> _Aim of the task_: Leave out the pictures and restate every entry word for word.
____
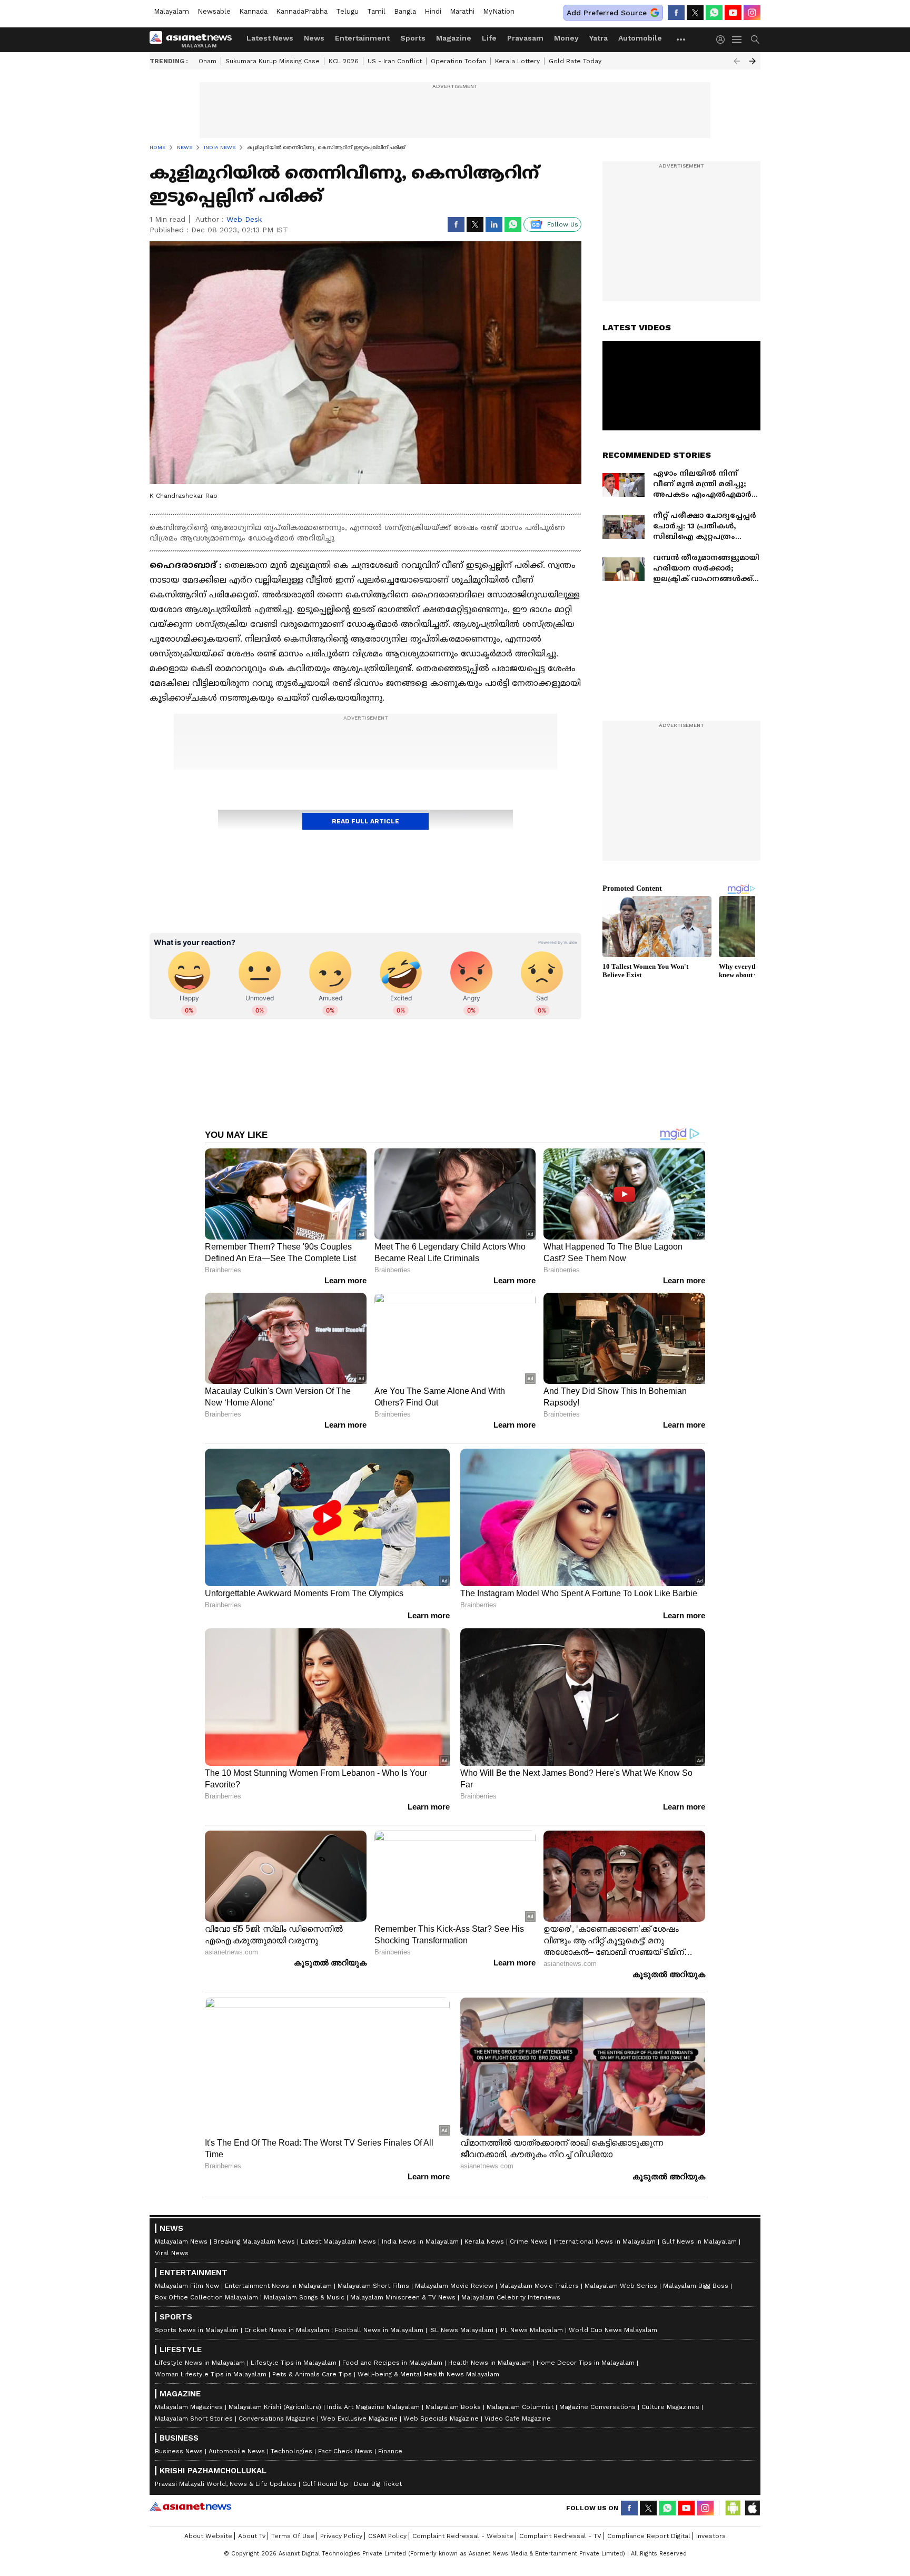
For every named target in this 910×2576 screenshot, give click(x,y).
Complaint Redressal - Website (462, 2536)
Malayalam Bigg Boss (695, 2285)
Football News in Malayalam (379, 2330)
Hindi (432, 11)
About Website (208, 2536)
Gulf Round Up (325, 2483)
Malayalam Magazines (189, 2407)
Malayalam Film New (187, 2285)
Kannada (253, 11)
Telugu (347, 11)
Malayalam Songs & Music (304, 2297)
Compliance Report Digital (648, 2536)
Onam (207, 61)
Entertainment (362, 38)
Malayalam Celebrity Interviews (510, 2297)
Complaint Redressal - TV (560, 2536)
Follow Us (562, 224)
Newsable (214, 11)
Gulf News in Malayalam (699, 2241)
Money (566, 38)
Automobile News (237, 2451)
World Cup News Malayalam (613, 2330)
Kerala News (484, 2241)
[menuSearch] (755, 39)
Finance (390, 2451)
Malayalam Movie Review (454, 2285)
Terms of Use (292, 2536)
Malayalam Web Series (621, 2285)
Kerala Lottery (517, 61)
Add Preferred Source (607, 12)
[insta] (752, 12)
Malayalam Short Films (373, 2285)
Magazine (453, 38)
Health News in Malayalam (489, 2362)
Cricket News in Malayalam (286, 2330)
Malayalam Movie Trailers (539, 2285)
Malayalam (171, 11)
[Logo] (194, 39)
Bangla (405, 11)
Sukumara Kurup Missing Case (272, 61)
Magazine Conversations (597, 2407)
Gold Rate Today (575, 61)
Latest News (269, 38)
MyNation (499, 11)
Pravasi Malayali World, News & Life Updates (225, 2483)
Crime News (529, 2241)
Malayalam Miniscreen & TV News (403, 2297)
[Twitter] (695, 12)
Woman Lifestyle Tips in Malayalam (210, 2374)
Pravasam (525, 38)
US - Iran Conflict (395, 61)
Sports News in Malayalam (197, 2330)
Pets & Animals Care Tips (312, 2374)
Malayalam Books (453, 2407)
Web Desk (244, 219)
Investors (711, 2536)
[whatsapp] (714, 12)
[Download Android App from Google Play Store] (733, 2508)
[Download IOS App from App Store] (752, 2508)
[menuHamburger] (737, 39)
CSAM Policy (387, 2536)
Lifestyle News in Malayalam (200, 2362)
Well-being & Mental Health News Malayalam (428, 2374)
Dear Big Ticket (378, 2483)
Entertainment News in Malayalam (278, 2285)
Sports (413, 38)
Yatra (598, 38)
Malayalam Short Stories (194, 2418)
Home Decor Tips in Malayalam (586, 2362)
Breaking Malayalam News (254, 2241)
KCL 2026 (344, 61)
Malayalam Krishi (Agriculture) (275, 2407)
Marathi (462, 11)
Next (752, 61)
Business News (179, 2451)
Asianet (190, 2506)
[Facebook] (676, 12)
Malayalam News (181, 2241)
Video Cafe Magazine (517, 2418)
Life (489, 38)
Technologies (291, 2451)
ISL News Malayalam (461, 2330)
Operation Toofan (458, 61)
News (314, 38)
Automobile (640, 38)
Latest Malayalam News (338, 2241)
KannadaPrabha (302, 11)
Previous (737, 61)
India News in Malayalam (420, 2241)
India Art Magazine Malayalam (373, 2407)
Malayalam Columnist (520, 2407)
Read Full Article (365, 821)
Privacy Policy (341, 2536)
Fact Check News (345, 2451)
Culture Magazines (670, 2407)
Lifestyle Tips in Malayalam (294, 2362)
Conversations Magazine (277, 2418)
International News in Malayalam (604, 2241)
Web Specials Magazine (441, 2418)
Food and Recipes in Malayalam (392, 2362)
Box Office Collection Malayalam (206, 2297)
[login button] (723, 39)
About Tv (251, 2536)
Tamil (376, 11)
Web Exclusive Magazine (359, 2418)
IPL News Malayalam (531, 2330)
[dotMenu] (681, 39)
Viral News (172, 2253)
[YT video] (733, 12)
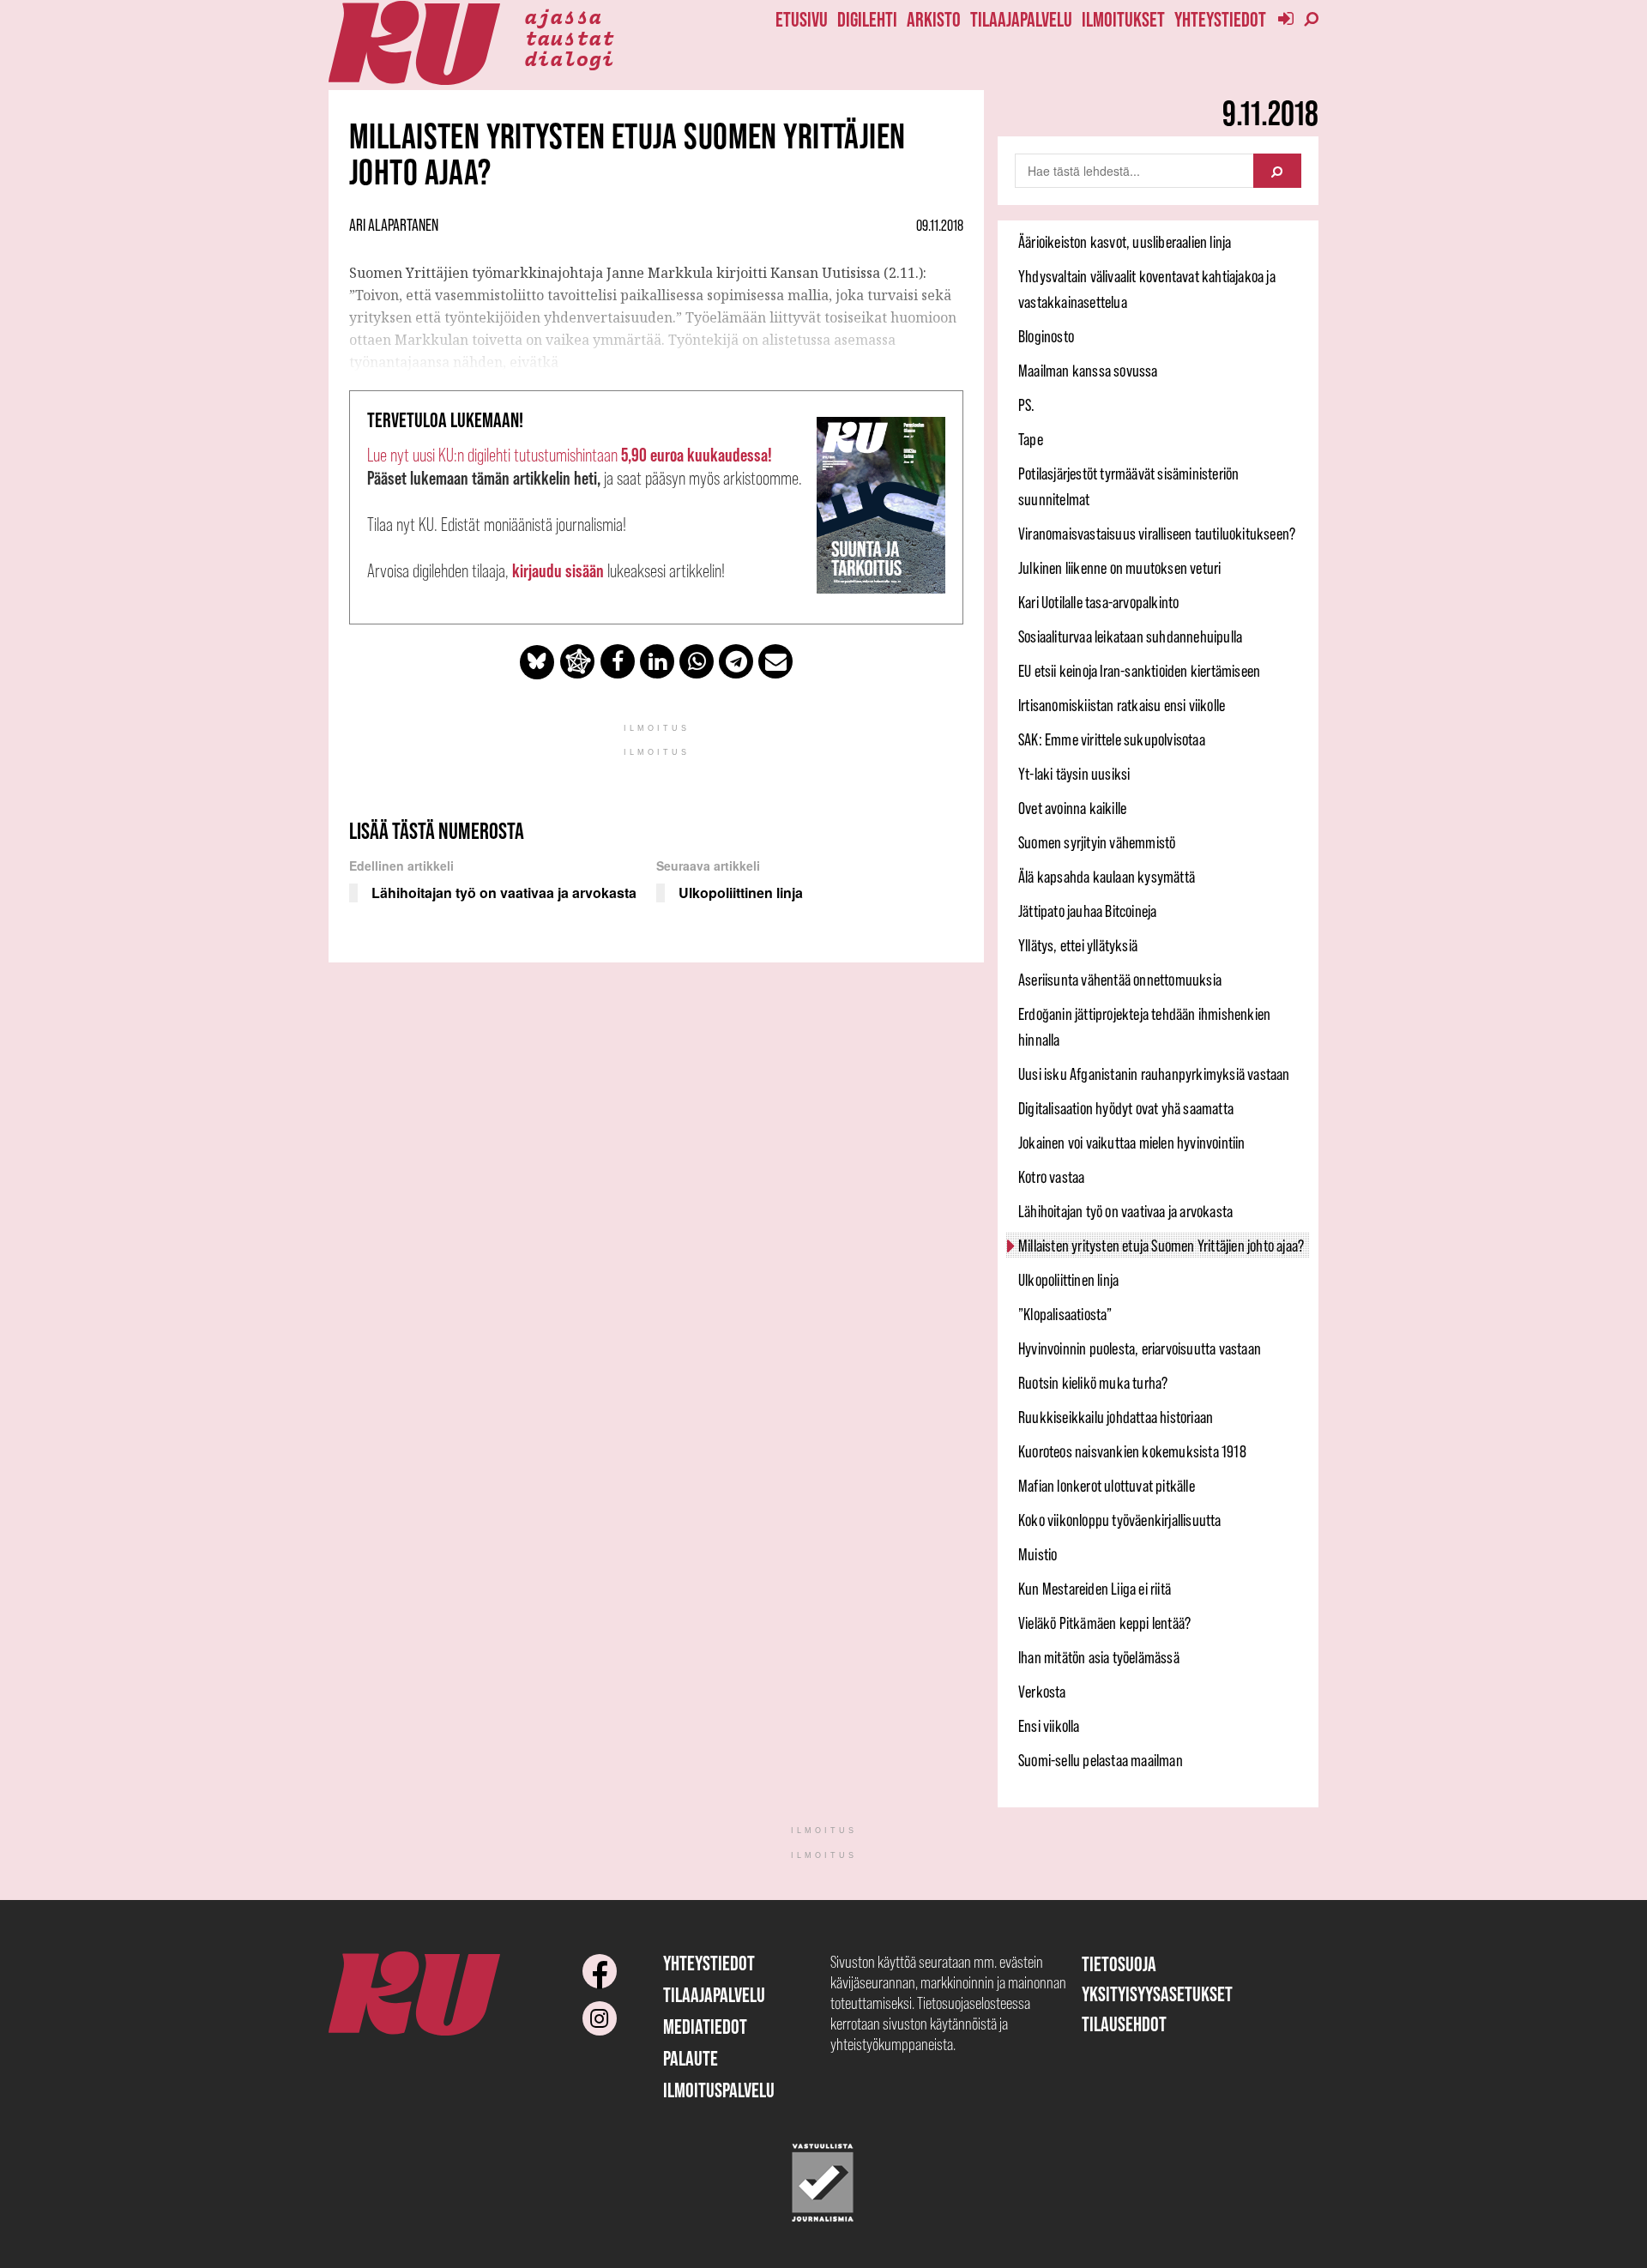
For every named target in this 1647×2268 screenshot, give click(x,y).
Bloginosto (1046, 336)
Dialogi (569, 57)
____
> _Solution_:
For every named target in this 910×2576 screenshot, give click(x,y).
Complaint Redressal - Website (462, 2536)
Malayalam Bigg Boss (695, 2285)
Football News in Malayalam (379, 2330)
Hindi (432, 11)
About Website (208, 2536)
Gulf Round Up (325, 2483)
Malayalam Magazines (189, 2407)
Malayalam Film New (187, 2285)
Kannada (253, 11)
Telugu (347, 11)
Malayalam Songs & Music (304, 2297)
Compliance Report Digital (648, 2536)
Onam (207, 61)
Entertainment (362, 38)
Malayalam Celebrity Interviews (510, 2297)
Complaint Redressal - TV (560, 2536)
Follow Us (562, 224)
Newsable (214, 11)
Gulf News in Malayalam (699, 2241)
Money (566, 38)
Automobile News (237, 2451)
World Cup News Malayalam (613, 2330)
Kerala News (484, 2241)
[menuSearch] (755, 39)
Finance (390, 2451)
Malayalam Movie Review (454, 2285)
Terms of Use (292, 2536)
Malayalam Web Series (621, 2285)
Kerala Lottery (517, 61)
Add Preferred Source (607, 12)
[insta] (752, 12)
Malayalam Short Films (373, 2285)
Magazine (453, 38)
Health News in Malayalam (489, 2362)
Cricket News in Malayalam (286, 2330)
Malayalam Movie Trailers (539, 2285)
Malayalam (171, 11)
[Logo] (194, 39)
Bangla (405, 11)
Sukumara Kurup Missing Case (272, 61)
Magazine Conversations (597, 2407)
Gold Rate Today (575, 61)
Latest News (269, 38)
MyNation (499, 11)
Pravasi Malayali World, News & Life Updates (225, 2483)
Crime News (529, 2241)
Malayalam Miniscreen & TV News (403, 2297)
[Twitter] (695, 12)
Woman Lifestyle Tips in Malayalam (210, 2374)
Pravasam (525, 38)
US - Iran Conflict (395, 61)
Sports News in Malayalam (197, 2330)
Pets & Animals Care Tips (312, 2374)
Malayalam Books (453, 2407)
Web Desk (244, 219)
Investors (711, 2536)
[whatsapp] (714, 12)
[Download Android App from Google Play Store] (733, 2508)
[Download IOS App from App Store] (752, 2508)
[menuHamburger] (737, 39)
CSAM Policy (387, 2536)
Lifestyle News in Malayalam (200, 2362)
Well-being & Mental Health News Malayalam (428, 2374)
Dear Big Ticket (378, 2483)
Entertainment News in Malayalam (278, 2285)
Sports (413, 38)
Yatra (598, 38)
Malayalam Short Stories (194, 2418)
Home Decor Tips in Malayalam (586, 2362)
Breaking Malayalam News (254, 2241)
KCL 2026 (344, 61)
Malayalam Krishi (Agriculture) (275, 2407)
Marathi (462, 11)
Next (752, 61)
Business News (179, 2451)
Asianet (190, 2506)
[Facebook] (676, 12)
Malayalam News (181, 2241)
Video Cafe Magazine (517, 2418)
Life (489, 38)
Technologies (291, 2451)
ISL News Malayalam (461, 2330)
Operation Toofan (458, 61)
News (314, 38)
Automobile (640, 38)
Latest Malayalam News (338, 2241)
KannadaPrabha (302, 11)
Previous (737, 61)
India News in Malayalam (420, 2241)
India Art Magazine Malayalam (373, 2407)
Malayalam Columnist (520, 2407)
Read Full Article (365, 821)
Privacy Policy (341, 2536)
Fact Check News (345, 2451)
Culture Magazines (670, 2407)
Lifestyle Tips in Malayalam (294, 2362)
Conversations Magazine (277, 2418)
International News in Malayalam (604, 2241)
Web Specials Magazine (441, 2418)
Food and Recipes in Malayalam (392, 2362)
Box Office Collection Malayalam (206, 2297)
[login button] (723, 39)
About Tv (251, 2536)
Tamil (376, 11)
Web Exclusive Magazine (359, 2418)
IPL News Malayalam (531, 2330)
[dotMenu] (681, 39)
Viral News (172, 2253)
[YT video] (733, 12)
For every named target in this 1647×2268 screenshot, give click(x,y).
Bloginosto (1046, 336)
Dialogi (569, 57)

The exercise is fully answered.